School’s out in Aarau, northern Switzerland. As has been the tradition for more than 400 years, excited schoolchildren of all ages have celebrated the Maienzug (May Parade – don’t worry, all will become clear) by dressing up and working their way through town.
Although the children are the stars of the show, after the parade on Friday morning more than 3,000 children, parents and teachers tucked into a lunchtime feast.
The tradition goes back to the 16th century, being mentioned for the first time in the minutes of a local government meeting in 1587, but something similar had probably been going on for a few decades.
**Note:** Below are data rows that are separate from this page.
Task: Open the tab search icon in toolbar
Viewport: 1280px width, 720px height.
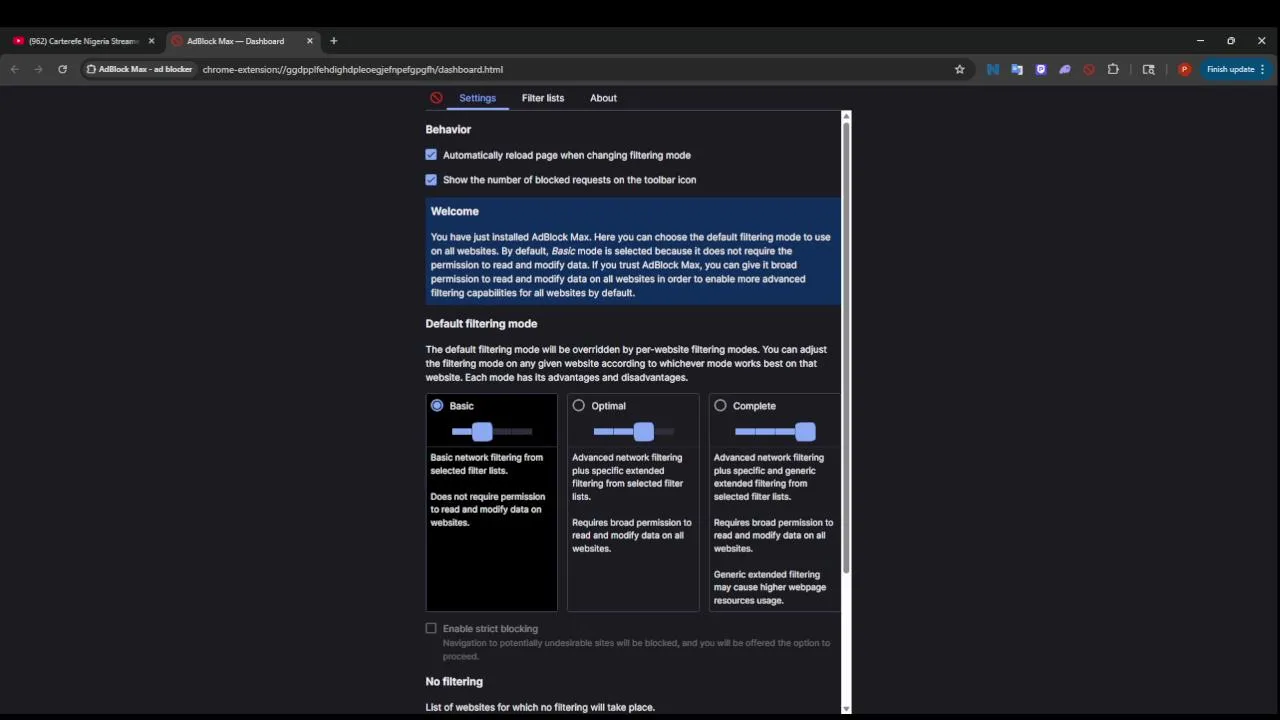Action: pyautogui.click(x=1149, y=69)
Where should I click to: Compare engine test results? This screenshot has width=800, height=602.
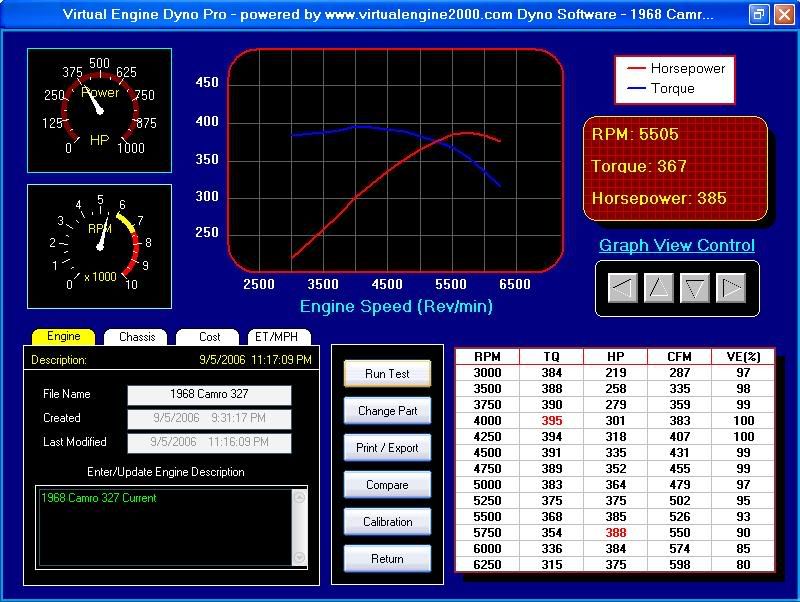pyautogui.click(x=387, y=484)
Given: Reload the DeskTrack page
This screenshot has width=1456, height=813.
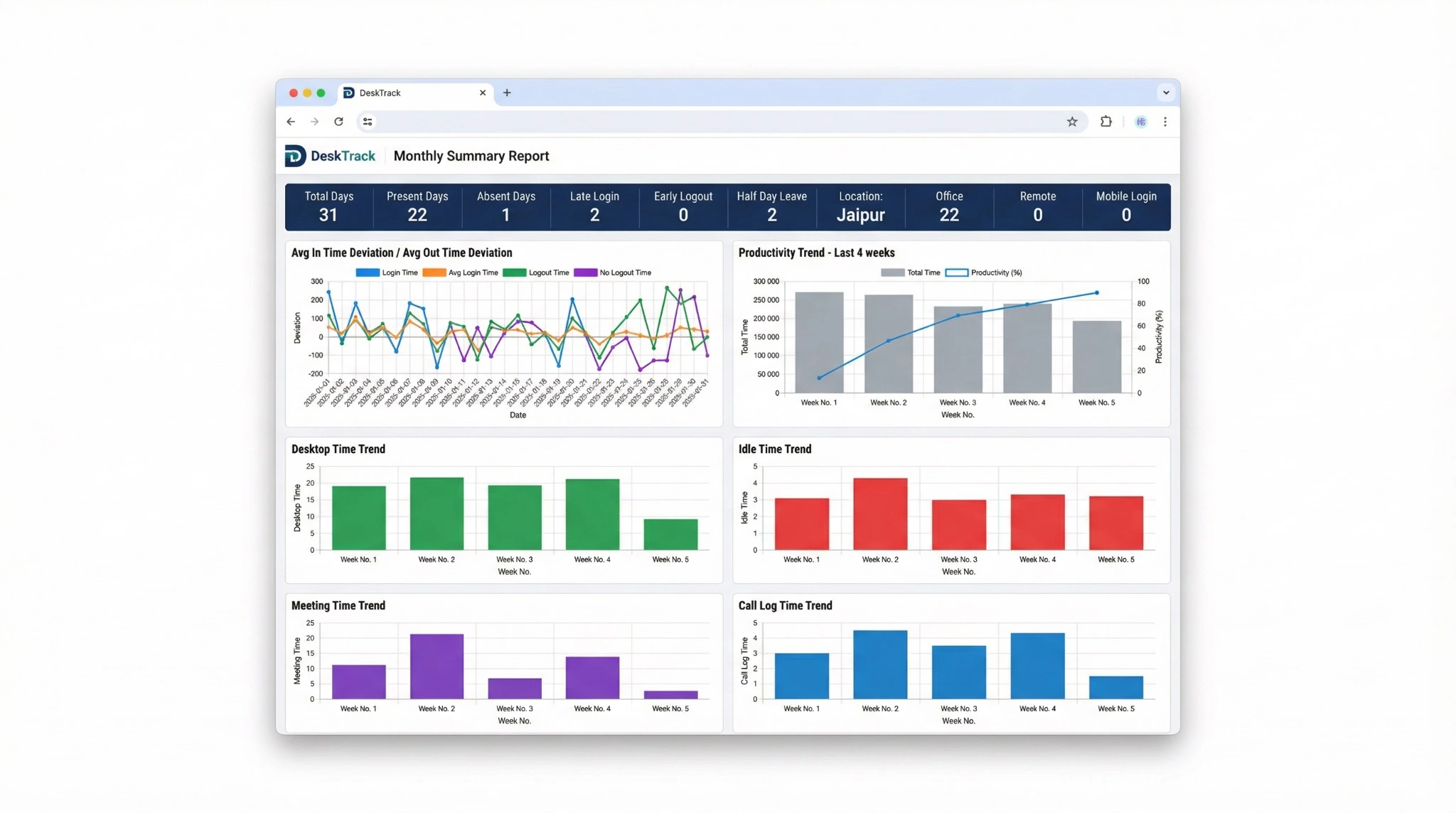Looking at the screenshot, I should pos(339,121).
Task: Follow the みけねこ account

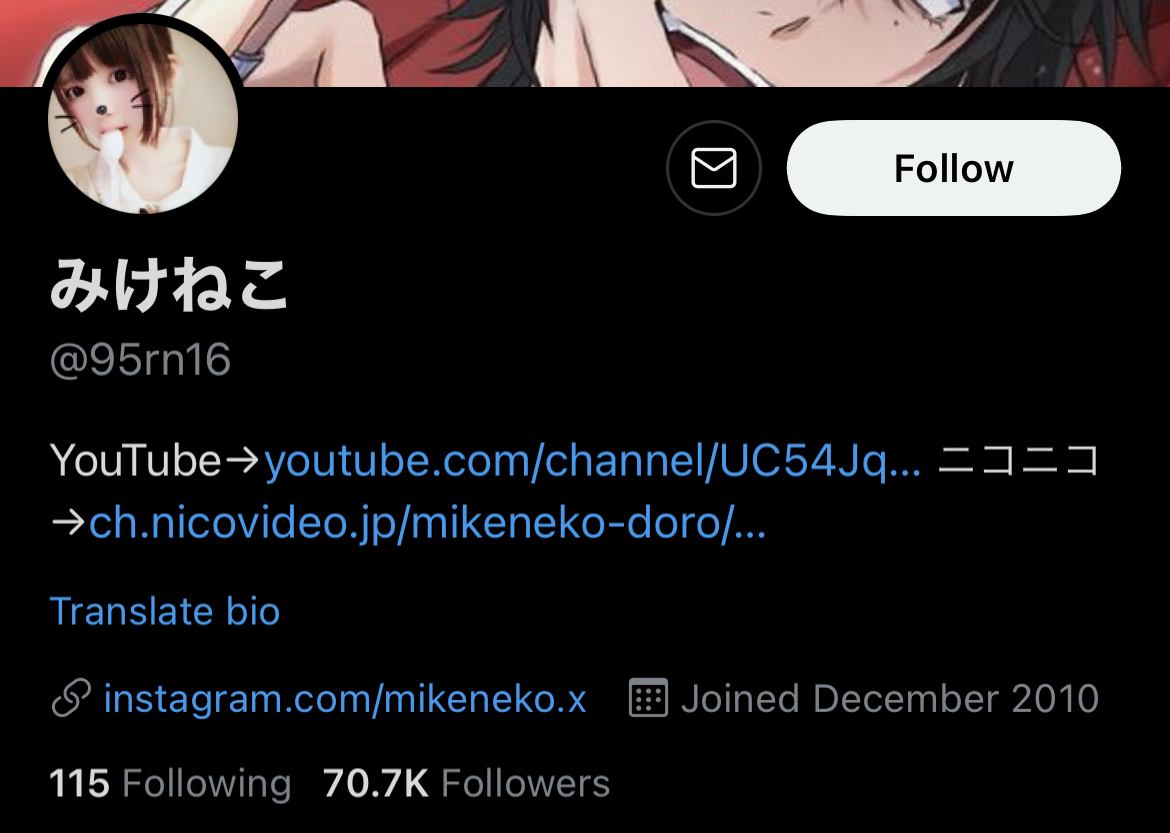Action: click(954, 168)
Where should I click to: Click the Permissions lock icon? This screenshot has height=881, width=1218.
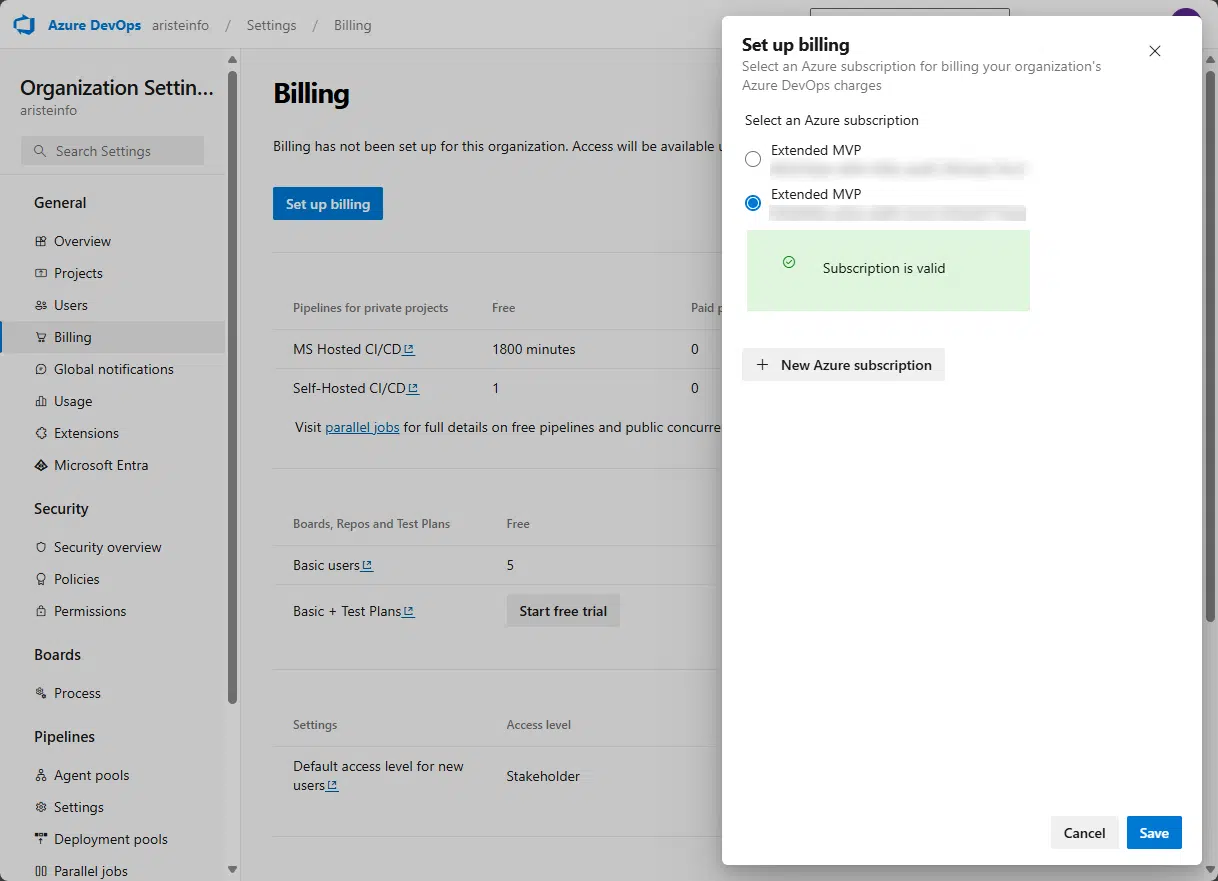click(x=40, y=611)
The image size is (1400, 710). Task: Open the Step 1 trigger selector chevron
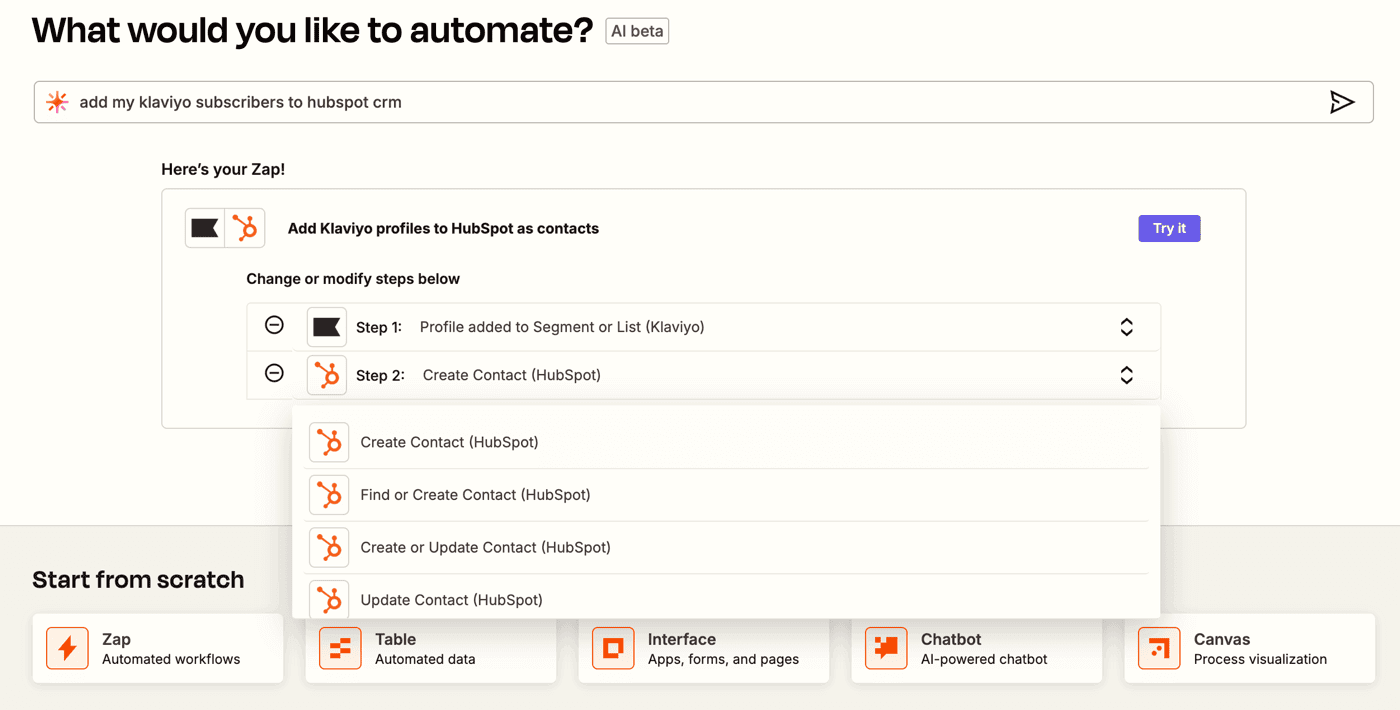(1126, 326)
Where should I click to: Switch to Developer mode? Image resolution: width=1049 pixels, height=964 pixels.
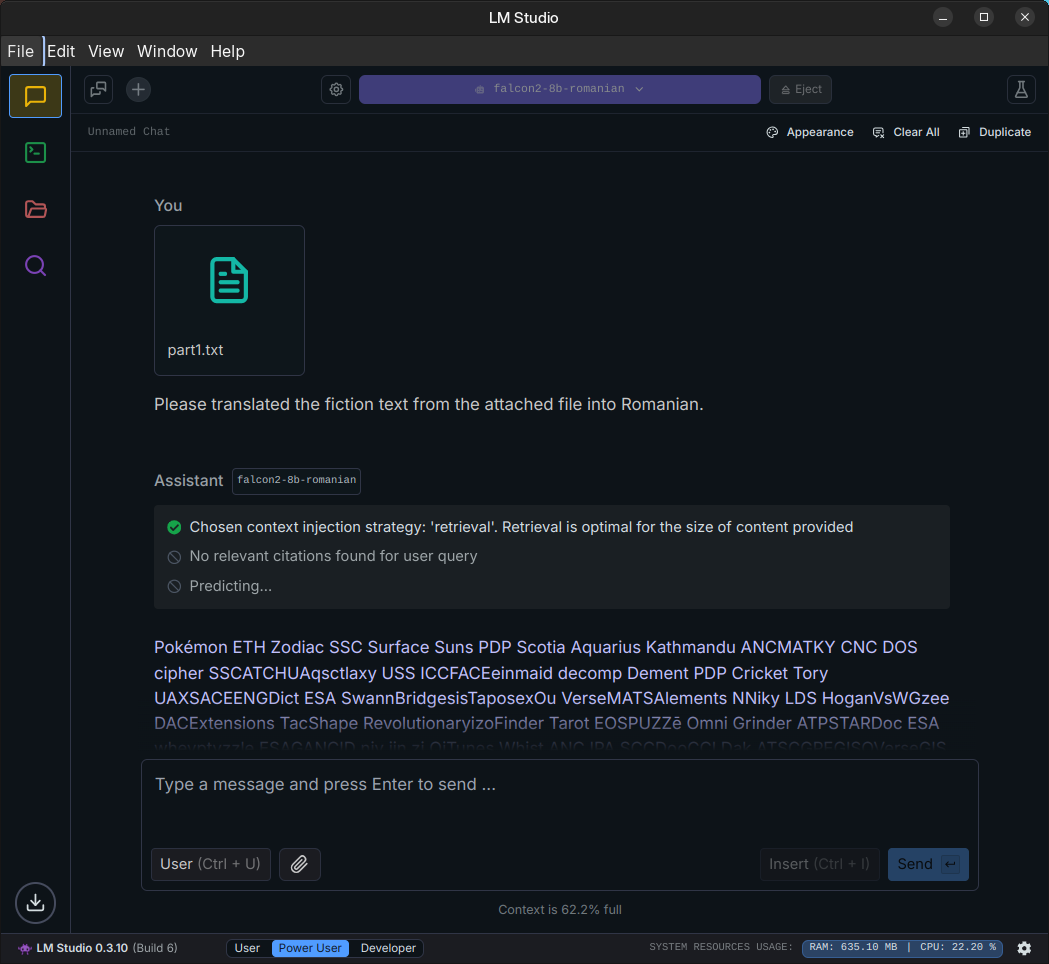click(388, 948)
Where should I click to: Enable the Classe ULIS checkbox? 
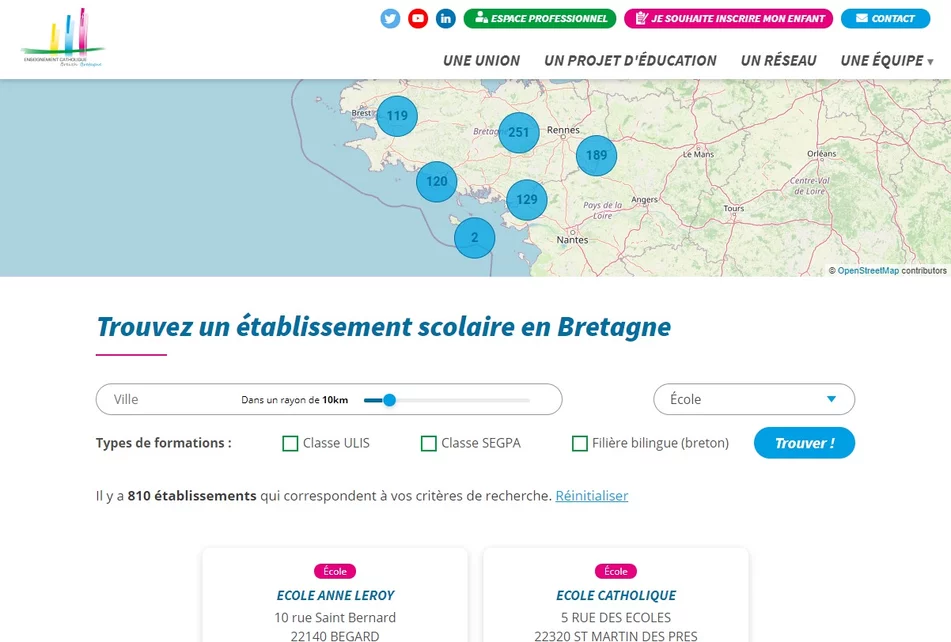290,443
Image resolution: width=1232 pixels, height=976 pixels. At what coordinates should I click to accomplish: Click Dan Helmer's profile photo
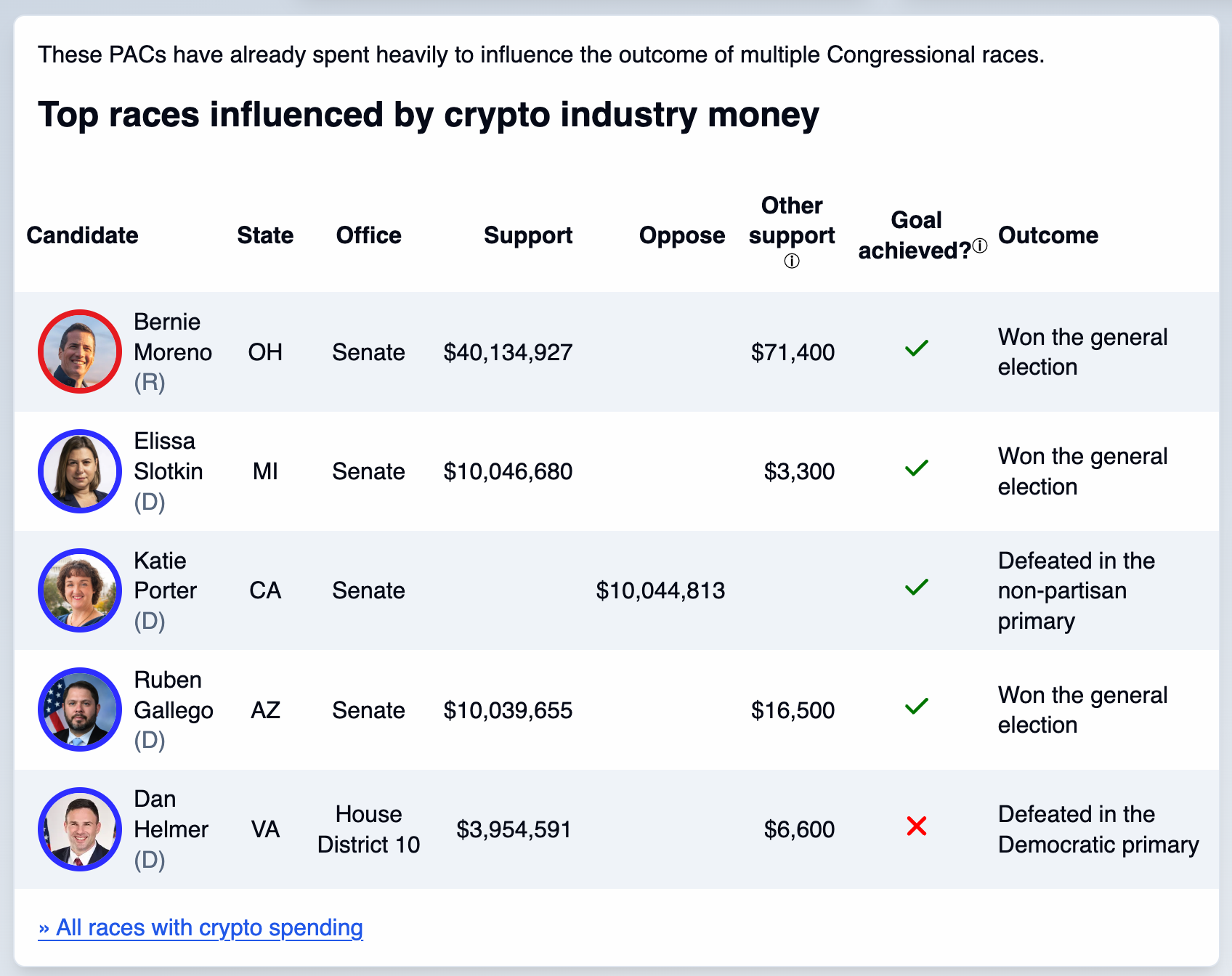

Schoolchildren would head to the town hall for a meal at the beginning of the new school intake in mid-January – with masked figures playing all sorts of pranks.
In 1608 this was moved to the beginning of May (hence the May Parade), but teachers and the clergy were increasingly unhappy about the similarities with Fasnacht (carnival) and in 1700 they put an end to what they considered a load of sacrilegious nonsense.
However, so as not to deprive the children of their traditional feast, they decided to link it to another 16th-century custom which involved schoolchildren following musicians into the woods to cut down canes – which would then be used to beat naughty schoolchildren. Games and competitions were then held in the afternoon.
The religious aspects were gradually dropped and the Maienzug developed into a sort of folk festival with musical and theatrical performances.
For about 30 years the action has actually started the night before, on Maienzug Eve, when around 10,000 people congregate in squares, alleys, bars and concert areas, enjoying themselves until the early hours.